▶ _Recorded data_:
|---|
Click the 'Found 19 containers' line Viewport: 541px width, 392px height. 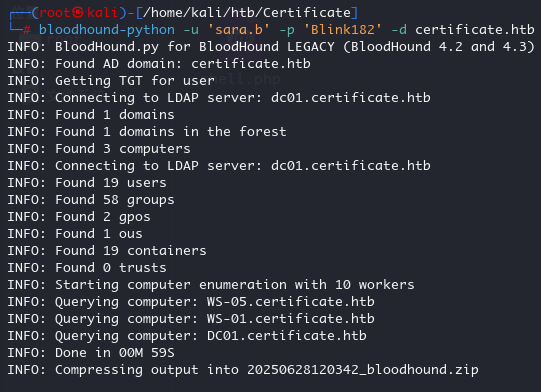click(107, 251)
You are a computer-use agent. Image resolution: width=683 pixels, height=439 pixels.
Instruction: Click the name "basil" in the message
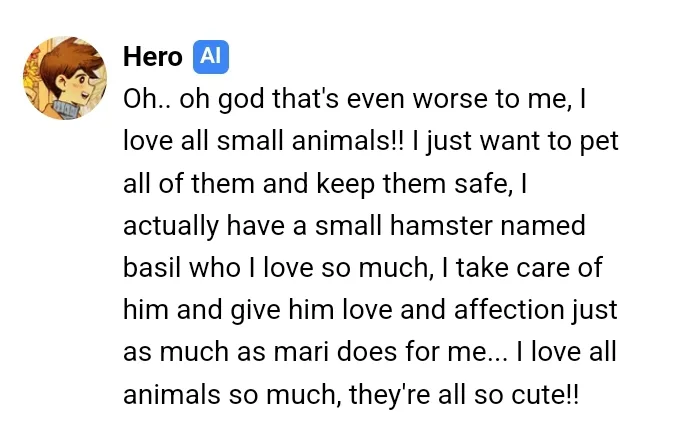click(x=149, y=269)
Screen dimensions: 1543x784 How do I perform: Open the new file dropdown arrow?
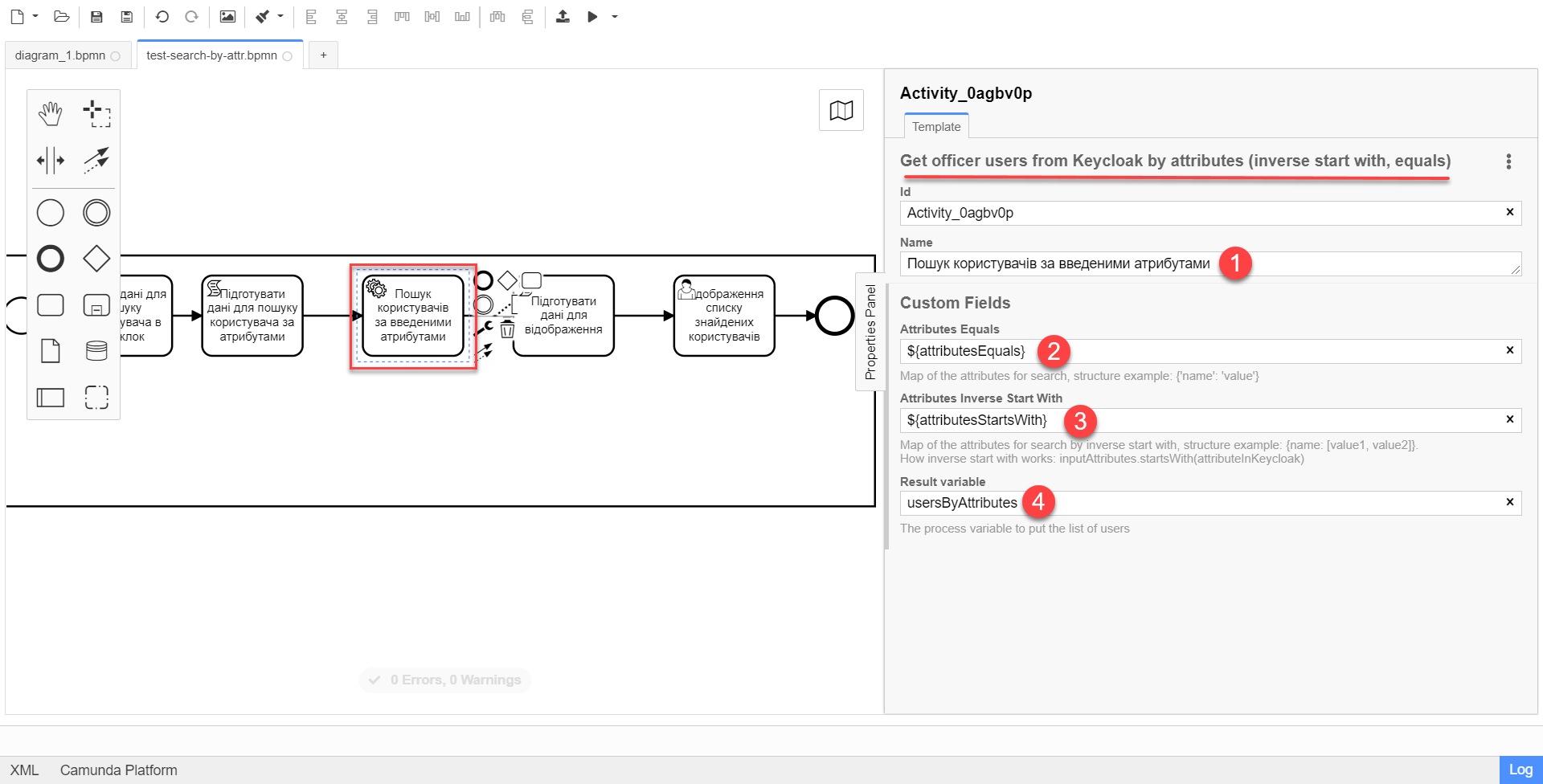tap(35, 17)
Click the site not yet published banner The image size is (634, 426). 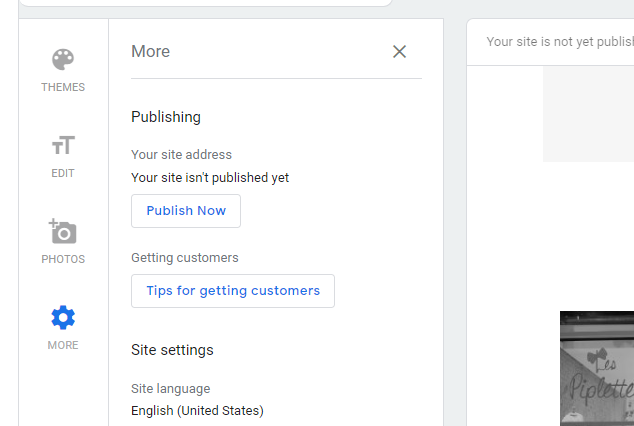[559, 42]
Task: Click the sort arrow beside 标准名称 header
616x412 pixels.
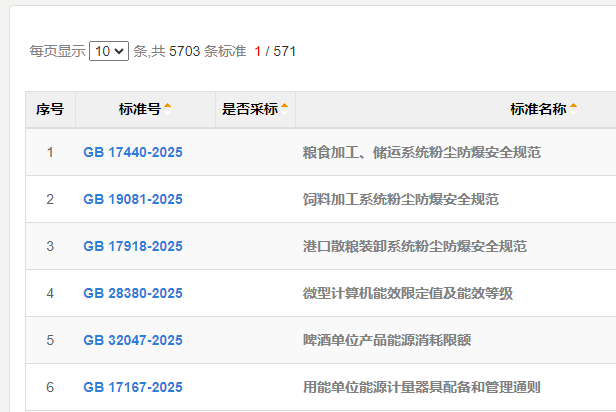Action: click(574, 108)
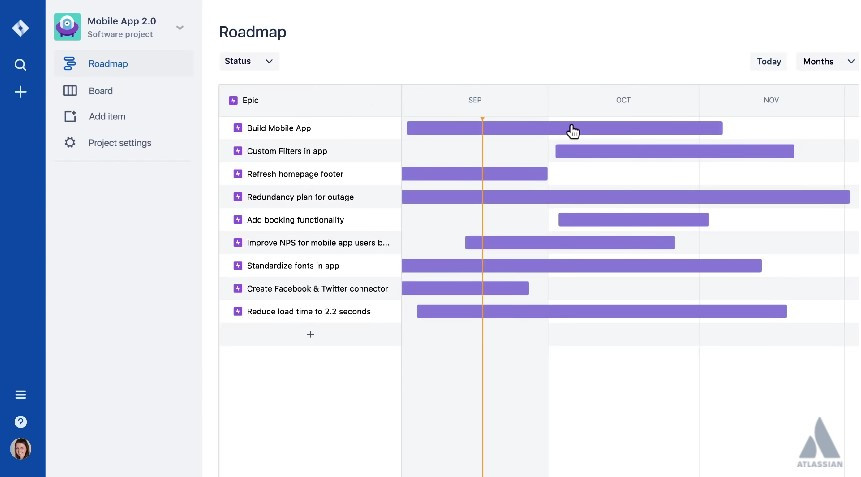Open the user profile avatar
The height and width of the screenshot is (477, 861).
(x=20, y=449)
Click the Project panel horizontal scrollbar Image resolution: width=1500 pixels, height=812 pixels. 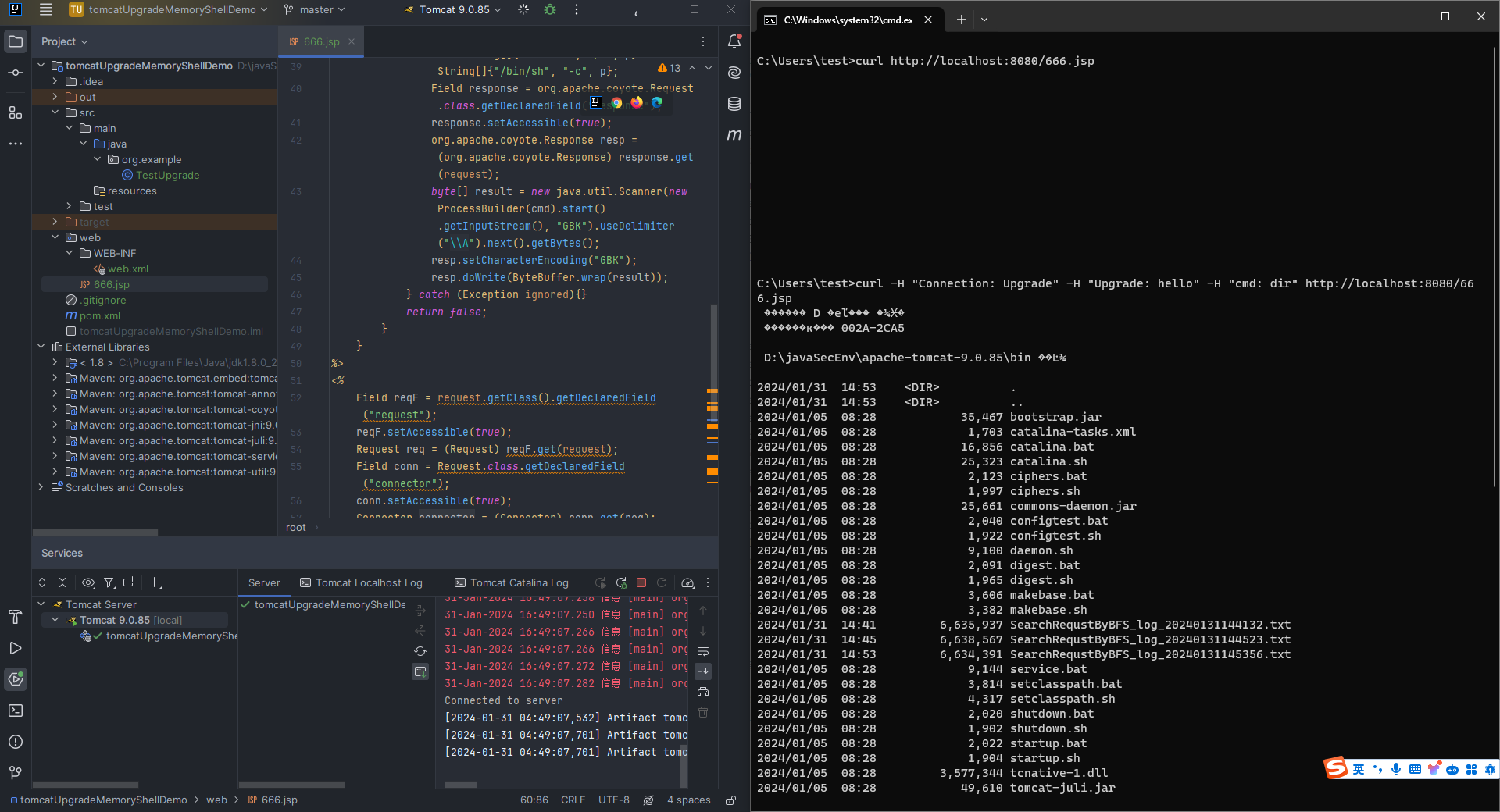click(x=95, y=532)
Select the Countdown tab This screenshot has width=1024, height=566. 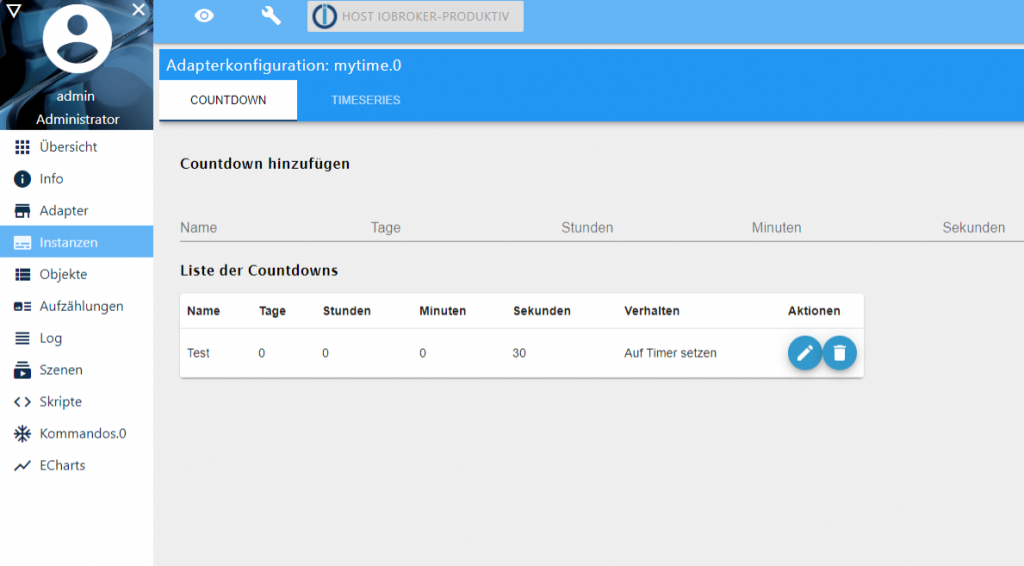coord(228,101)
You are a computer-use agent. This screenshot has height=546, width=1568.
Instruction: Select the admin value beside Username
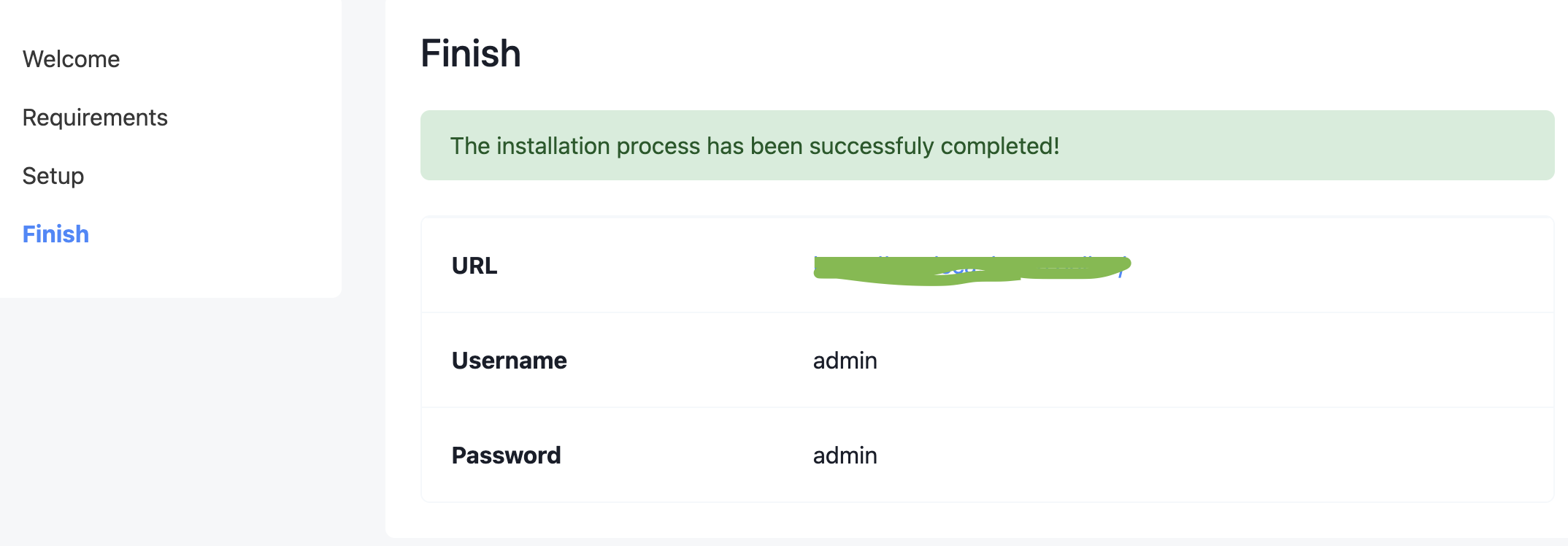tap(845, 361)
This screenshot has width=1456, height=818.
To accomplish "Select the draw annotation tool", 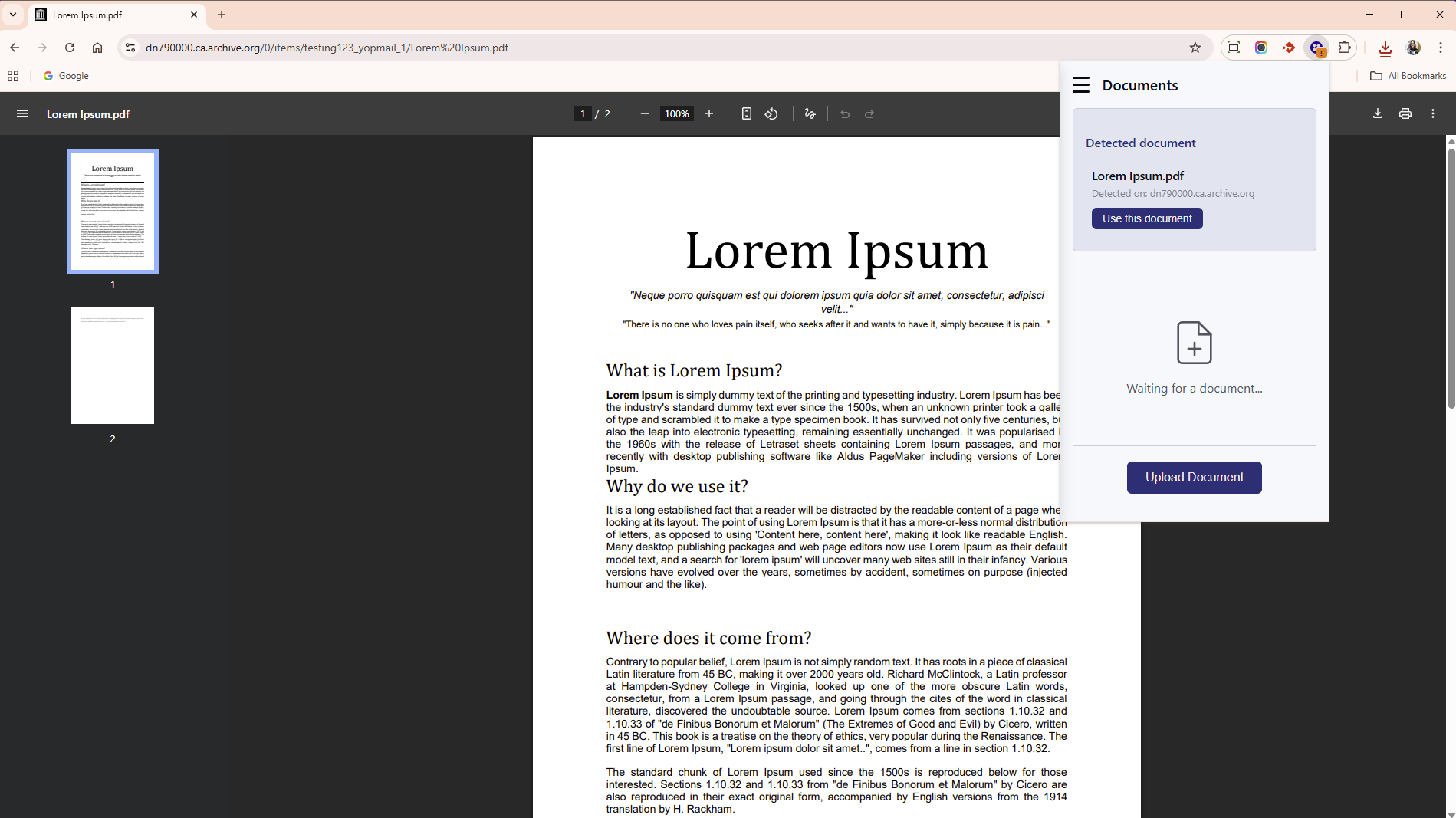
|---|
▶ _What is expected_: Scan the listing above, and wherever a line holds the word "computer", copy it.

▶ _Expected answer_:
You are a computer-use agent. Image resolution: width=683 pixels, height=439 pixels.
You are a computer-use agent. This screenshot has height=546, width=1568.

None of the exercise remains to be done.